→ **Requirement A**:
Answer these questions about the Red Oak Victory article:
(i) Who served as master of ceremonies for the Veteran's Day tribute at the Red Oak Victory?
(ii) Which organization is restoring the Red Oak Victory?
(iii) What is the average age of the men volunteering on the ship?
→ **Requirement B**: Render the part of the dataset entries that begins with the line containing "The width and height of the screenshot is (637, 393)." and runs through the end of the entries as a JSON list of strings, one string per line, leaving out blank lines.

→ **Document extract**:
+-------+
National Public Radio reporter Richard Gonzales can be heard at http://www.npr.org/templates/story/story.php?storyId=6468733 with a Veterans Day program about the Red Oak Victory. The transcript is copied below.

County Supervisor John Gioia served as master of ceremonies for a Veteran’s Day tribute at the Red Oak Victory yesterday as the clouds parted for a beautiful clear day on the Bay (see attached photo). The Red Oak Victory is part of the Rosie the Riveter WW II Home Front National Historical Park and is being restored by the Richmond Museum of History.

This was followed by the final Memories of Macdonald event at the East Bay Center for Performing Arts where, hosted by Councilmember Tony Thurmond and Joanna Haigood, a standing (dancing) room only crowd practiced a half dozen dances from other eras and other lands.

All Things Considered, November 10, 2006 · On the quiet docks of Richmond, Calif., the horn of the SS Red Oak Victory blasts a defiant call across the San Francisco Bay. The ship was named after the small town in Iowa that suffered the greatest loss of life per capita of any American town during WWII. On its rusting deck, three elderly men strain to move a heavy steel staircase for repainting.

The men, veteran sailors and soldiers, average age 70, volunteer long hours in a decade-long drive to preserve and renovate the Red Oak as a floating museum. They want to honor the men and women who built these ships during WWII.
+-------+
[Dataset entries]

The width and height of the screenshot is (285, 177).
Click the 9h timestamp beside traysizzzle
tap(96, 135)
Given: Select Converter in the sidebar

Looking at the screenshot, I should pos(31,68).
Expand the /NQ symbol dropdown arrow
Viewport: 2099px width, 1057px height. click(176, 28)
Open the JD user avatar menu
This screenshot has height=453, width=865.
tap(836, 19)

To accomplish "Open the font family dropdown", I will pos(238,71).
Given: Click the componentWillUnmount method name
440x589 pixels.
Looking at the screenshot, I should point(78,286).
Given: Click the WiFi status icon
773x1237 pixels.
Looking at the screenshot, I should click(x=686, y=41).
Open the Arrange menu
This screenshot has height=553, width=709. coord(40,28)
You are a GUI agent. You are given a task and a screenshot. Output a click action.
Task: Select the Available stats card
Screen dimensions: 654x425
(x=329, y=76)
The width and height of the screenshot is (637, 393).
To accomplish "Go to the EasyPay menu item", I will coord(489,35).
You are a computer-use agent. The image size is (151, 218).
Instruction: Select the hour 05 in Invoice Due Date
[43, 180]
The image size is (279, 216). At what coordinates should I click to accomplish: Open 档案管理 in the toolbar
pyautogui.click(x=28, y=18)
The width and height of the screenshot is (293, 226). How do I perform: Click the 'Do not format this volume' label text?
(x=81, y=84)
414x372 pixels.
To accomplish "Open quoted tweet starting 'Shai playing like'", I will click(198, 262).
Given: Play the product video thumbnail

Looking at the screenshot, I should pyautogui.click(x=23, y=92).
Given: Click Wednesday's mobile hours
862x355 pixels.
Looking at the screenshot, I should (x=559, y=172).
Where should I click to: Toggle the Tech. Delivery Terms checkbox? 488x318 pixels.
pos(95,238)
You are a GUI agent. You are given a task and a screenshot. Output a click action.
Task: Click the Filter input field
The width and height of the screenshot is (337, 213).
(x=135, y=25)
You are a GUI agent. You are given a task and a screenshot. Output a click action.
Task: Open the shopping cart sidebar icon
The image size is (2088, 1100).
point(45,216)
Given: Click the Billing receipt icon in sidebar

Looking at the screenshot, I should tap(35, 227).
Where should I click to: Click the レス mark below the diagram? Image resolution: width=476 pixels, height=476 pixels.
+-------+
→ **Answer A**:
(i) County Supervisor John Gioia
(ii) The Richmond Museum of History
(iii) 70

→ **Answer B**:
[
  "The width and height of the screenshot is (637, 393).",
  "To accomplish \"Go to the EasyPay menu item\", I will coord(489,35).",
  "You are a computer-use agent. The image size is (151, 218).",
  "Instruction: Select the hour 05 in Invoice Due Date",
  "[43, 180]",
  "The image size is (279, 216). At what coordinates should I click to accomplish: Open 档案管理 in the toolbar",
  "pyautogui.click(x=28, y=18)",
  "The width and height of the screenshot is (293, 226). How do I perform: Click the 'Do not format this volume' label text?",
  "(x=81, y=84)",
  "414x372 pixels.",
  "To accomplish \"Open quoted tweet starting 'Shai playing like'\", I will click(198, 262).",
  "Given: Play the product video thumbnail",
  "Looking at the screenshot, I should pyautogui.click(x=23, y=92).",
  "Given: Click Wednesday's mobile hours",
  "862x355 pixels.",
  "Looking at the screenshot, I should (x=559, y=172).",
  "Where should I click to: Toggle the Tech. Delivery Terms checkbox? 488x318 pixels.",
  "pos(95,238)",
  "You are a GUI agent. You are given a task and a screenshot. Output a click action.",
  "Task: Click the Filter input field",
  "The width and height of the screenshot is (337, 213).",
  "(x=135, y=25)",
  "You are a GUI agent. You are given a task and a screenshot. Output a click action.",
  "Task: Open the shopping cart sidebar icon",
  "The image size is (2088, 1100).",
  "point(45,216)",
  "Given: Click the Billing receipt icon in sidebar",
  "Looking at the screenshot, I should tap(35, 227).",
  "Where should I click to: Click the レス mark below the diagram? Image resolution: width=476 pixels, height=476 pixels."
]